- **TASK ITEM**
From the entries below, please output exactly the lines starting at the one containing "Task: Uncheck the" and ending at the one containing "Given: Click the Pos 2 badge", both included.

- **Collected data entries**
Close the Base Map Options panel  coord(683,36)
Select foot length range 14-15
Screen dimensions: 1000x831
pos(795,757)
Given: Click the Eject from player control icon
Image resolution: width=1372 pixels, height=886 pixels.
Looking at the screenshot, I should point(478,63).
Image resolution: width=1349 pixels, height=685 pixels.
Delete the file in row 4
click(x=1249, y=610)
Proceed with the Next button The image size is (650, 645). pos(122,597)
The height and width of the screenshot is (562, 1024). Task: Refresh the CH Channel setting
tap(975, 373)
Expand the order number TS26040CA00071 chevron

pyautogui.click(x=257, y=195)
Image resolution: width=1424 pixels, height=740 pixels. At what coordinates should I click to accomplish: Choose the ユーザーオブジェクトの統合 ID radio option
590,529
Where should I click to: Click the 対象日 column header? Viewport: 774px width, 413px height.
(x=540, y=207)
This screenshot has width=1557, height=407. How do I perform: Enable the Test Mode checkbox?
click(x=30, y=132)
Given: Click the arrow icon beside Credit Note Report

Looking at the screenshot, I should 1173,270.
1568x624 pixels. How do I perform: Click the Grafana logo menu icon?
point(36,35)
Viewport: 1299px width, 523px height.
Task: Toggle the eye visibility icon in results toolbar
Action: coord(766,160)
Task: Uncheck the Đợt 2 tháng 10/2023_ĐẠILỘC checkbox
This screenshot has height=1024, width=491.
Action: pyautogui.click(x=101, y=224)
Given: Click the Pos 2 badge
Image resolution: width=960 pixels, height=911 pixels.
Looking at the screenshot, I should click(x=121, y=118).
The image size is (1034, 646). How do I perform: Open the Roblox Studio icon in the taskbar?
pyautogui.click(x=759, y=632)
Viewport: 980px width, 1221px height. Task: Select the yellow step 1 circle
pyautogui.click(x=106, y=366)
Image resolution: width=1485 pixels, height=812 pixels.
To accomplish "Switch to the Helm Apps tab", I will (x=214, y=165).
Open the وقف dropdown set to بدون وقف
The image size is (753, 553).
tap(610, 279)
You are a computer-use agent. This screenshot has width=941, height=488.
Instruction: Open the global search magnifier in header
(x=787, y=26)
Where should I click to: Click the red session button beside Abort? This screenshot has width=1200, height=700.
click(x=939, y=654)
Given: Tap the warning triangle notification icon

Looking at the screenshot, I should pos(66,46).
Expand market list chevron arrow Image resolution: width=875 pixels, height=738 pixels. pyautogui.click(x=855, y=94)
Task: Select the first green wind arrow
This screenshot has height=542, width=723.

- **ANSWER SECTION**
Task: Uncheck the Đợt 2 tháng 10/2023_ĐẠILỘC checkbox
This screenshot has height=1024, width=491.
Action: pyautogui.click(x=101, y=224)
Given: Click the Pos 2 badge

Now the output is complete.